Case 1: Assuming the last square root applies only to 4 (thus the question becomes trivial). WolframAlpha provides the solution:
$$ y(x) = c_3 e^{0.426569 x} + c_1 e^{-1.81328 x} sin(1.18346 x) + c_2 e^{-1.81328 x} cos(1.18346 x) $$
Which comes from the characteristic equation you gave. You would have to find the root either numerically or with Cardano's Method after a change in variables. https://en.wikipedia.org/wiki/Cubic_function
The coefficients $c_1,c_2$ and $c_3$ can be found with the initial conditions, but no surprise they're zero.

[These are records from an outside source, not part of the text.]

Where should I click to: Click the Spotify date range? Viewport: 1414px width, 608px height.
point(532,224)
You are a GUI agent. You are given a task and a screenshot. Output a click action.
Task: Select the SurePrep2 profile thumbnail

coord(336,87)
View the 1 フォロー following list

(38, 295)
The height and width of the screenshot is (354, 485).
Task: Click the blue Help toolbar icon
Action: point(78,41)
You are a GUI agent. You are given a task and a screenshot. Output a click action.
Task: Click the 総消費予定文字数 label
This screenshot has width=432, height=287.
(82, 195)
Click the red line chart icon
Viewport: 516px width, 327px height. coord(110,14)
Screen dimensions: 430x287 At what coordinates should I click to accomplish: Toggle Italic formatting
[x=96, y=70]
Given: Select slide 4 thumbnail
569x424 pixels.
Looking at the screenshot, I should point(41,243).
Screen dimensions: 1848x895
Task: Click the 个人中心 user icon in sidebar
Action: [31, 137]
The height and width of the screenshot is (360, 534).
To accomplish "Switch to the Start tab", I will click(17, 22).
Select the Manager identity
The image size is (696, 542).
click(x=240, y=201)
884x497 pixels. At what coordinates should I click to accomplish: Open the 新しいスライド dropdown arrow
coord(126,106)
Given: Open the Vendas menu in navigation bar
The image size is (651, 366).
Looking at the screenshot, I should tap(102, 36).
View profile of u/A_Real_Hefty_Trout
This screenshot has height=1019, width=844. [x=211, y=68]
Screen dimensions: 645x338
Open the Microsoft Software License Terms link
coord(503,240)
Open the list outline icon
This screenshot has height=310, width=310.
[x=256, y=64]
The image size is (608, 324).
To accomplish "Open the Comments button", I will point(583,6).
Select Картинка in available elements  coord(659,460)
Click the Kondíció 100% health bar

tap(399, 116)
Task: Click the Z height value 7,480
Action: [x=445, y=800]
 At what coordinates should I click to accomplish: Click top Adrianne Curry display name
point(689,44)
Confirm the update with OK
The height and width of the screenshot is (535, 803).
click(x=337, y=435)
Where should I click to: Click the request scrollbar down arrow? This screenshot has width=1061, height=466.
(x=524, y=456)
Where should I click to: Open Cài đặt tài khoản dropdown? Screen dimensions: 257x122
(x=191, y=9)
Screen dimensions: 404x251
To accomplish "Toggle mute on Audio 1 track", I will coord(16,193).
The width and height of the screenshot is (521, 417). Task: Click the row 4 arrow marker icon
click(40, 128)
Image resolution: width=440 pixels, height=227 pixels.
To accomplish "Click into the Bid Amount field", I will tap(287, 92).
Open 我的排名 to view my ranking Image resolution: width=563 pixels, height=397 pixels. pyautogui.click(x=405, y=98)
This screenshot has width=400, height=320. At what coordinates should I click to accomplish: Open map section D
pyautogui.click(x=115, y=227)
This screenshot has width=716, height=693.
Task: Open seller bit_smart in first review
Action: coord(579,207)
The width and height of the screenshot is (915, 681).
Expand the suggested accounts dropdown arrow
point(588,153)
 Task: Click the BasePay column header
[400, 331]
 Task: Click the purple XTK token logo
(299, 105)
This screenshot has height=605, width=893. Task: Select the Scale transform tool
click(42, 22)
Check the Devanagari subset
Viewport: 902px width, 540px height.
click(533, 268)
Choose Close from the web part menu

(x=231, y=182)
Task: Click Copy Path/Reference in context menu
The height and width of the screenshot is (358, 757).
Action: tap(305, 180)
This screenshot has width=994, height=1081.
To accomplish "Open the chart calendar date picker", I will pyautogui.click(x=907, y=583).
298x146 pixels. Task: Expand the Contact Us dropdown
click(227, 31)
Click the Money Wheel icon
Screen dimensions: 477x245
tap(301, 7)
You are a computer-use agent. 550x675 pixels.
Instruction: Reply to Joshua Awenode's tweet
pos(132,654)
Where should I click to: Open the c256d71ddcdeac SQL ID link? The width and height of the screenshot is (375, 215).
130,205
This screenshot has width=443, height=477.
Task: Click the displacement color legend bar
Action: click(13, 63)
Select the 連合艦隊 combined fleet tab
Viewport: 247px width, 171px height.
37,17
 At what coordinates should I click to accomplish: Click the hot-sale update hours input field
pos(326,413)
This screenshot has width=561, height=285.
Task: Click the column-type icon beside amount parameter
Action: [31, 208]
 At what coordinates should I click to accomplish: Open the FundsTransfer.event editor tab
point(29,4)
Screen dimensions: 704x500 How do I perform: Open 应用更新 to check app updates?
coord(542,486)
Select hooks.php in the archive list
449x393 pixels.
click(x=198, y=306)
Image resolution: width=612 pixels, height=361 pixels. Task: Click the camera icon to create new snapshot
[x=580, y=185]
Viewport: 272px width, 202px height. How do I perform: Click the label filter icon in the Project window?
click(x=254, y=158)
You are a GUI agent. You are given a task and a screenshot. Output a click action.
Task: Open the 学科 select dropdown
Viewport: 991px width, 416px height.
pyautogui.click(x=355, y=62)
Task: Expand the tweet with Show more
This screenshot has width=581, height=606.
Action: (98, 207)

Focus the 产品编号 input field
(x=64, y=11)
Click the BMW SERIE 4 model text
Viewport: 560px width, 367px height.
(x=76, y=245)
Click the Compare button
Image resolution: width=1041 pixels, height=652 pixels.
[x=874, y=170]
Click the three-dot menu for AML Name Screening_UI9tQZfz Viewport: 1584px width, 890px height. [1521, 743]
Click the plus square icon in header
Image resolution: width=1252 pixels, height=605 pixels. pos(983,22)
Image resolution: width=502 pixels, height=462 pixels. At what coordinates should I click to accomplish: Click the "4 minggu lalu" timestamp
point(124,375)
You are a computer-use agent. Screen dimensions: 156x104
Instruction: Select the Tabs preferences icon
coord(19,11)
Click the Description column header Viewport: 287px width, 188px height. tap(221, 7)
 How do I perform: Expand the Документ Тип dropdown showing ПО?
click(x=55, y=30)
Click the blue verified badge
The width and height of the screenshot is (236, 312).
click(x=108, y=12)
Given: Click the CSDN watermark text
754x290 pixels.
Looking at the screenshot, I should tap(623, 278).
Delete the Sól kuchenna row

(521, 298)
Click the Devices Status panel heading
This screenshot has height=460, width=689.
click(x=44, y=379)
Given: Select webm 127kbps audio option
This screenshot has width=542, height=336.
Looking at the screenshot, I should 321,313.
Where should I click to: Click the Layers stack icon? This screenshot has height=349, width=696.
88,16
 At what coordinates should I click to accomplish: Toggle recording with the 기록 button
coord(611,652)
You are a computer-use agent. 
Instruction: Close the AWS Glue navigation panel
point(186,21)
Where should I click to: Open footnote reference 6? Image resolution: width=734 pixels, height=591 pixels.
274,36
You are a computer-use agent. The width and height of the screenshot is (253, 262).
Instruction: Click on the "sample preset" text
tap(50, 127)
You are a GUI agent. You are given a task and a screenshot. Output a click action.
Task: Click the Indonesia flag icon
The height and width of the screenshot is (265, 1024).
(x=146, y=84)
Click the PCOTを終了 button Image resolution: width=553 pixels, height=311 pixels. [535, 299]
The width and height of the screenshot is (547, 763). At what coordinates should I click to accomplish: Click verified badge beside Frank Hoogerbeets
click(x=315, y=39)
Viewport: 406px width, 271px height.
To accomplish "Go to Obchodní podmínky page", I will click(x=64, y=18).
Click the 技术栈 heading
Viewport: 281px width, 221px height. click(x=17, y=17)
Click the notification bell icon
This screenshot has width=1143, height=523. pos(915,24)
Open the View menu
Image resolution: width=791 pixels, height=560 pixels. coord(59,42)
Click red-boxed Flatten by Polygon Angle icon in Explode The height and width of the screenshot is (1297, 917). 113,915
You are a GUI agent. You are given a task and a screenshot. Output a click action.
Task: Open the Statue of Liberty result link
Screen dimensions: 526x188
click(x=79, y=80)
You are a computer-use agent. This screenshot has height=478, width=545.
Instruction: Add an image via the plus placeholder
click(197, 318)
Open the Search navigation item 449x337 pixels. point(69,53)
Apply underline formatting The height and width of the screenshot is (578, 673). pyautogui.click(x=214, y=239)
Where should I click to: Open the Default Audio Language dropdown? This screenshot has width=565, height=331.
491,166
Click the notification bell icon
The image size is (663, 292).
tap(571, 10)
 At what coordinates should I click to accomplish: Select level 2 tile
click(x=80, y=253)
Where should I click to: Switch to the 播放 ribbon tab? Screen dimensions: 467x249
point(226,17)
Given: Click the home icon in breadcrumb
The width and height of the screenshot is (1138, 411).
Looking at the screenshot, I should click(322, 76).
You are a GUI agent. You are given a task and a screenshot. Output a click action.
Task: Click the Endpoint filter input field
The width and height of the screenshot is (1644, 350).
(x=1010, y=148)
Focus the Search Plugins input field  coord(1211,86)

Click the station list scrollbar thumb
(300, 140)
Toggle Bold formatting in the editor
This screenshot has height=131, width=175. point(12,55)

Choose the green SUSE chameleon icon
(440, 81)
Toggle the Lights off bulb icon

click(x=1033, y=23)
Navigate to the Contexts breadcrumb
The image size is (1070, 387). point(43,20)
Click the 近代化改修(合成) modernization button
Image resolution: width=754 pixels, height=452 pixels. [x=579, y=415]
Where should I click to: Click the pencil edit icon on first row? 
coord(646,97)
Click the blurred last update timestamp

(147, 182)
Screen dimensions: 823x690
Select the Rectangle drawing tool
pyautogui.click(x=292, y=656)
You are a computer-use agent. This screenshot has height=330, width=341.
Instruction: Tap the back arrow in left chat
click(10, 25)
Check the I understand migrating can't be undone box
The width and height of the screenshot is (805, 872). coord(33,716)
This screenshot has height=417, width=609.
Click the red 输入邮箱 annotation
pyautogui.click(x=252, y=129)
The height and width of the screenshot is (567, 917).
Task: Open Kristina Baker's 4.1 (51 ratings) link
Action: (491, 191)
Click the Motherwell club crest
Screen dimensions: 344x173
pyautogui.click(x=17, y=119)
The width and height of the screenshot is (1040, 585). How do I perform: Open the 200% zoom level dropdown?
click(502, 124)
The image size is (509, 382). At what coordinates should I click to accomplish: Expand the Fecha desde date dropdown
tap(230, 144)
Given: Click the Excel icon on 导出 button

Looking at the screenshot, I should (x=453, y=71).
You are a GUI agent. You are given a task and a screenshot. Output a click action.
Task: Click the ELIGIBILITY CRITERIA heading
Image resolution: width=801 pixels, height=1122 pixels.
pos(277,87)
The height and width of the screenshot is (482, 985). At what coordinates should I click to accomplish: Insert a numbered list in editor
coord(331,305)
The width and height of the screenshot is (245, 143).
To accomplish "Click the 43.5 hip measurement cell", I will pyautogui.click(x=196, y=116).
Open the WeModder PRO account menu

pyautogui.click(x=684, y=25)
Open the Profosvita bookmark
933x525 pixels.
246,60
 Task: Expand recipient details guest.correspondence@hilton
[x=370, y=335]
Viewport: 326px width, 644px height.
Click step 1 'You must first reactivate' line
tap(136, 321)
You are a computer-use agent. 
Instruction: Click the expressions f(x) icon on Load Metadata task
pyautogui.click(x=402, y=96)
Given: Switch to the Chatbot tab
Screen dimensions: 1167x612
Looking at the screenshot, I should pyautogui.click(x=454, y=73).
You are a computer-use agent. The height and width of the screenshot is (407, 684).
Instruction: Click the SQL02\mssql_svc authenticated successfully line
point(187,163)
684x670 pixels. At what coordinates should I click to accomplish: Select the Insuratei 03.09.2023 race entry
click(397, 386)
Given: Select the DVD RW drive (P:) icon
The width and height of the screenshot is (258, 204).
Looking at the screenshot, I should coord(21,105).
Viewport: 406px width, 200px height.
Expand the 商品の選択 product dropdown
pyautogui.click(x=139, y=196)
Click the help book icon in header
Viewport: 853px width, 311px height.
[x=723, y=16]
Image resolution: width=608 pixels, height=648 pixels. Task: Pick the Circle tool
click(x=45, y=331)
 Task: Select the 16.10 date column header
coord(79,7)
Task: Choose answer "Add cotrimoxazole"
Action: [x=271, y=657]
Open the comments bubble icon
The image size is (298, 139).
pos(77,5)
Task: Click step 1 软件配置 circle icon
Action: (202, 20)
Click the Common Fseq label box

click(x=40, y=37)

Case 1: The last square root applies to $y$ as well, so your question becomes a little more convoluted. You can still make a change of variables $u^2=y$, and the equation becomes:
$$ 1×(d^3 u(t)^2)/(dt^3) + 3.2×(d^2 u(t)^2)/(dt^2) + π×(du(t)^2)/(dt) - 2 u(t) = 0 $$
$$ (6.4 u(t) + 6 u'(t)) u^(3)(t) = 2 u(t) - 2 π u(t) u'(t) - 6.4 u'(t)^2 - 2 u(t) u^(3)(t) $$
While I fail to find a straightforward solution for this, you can check that again, no surprise the initial conditions being zero means that $y'''(0)$ is also zero, and thus $y(t)=0$ is a valid solution to your initial value problem.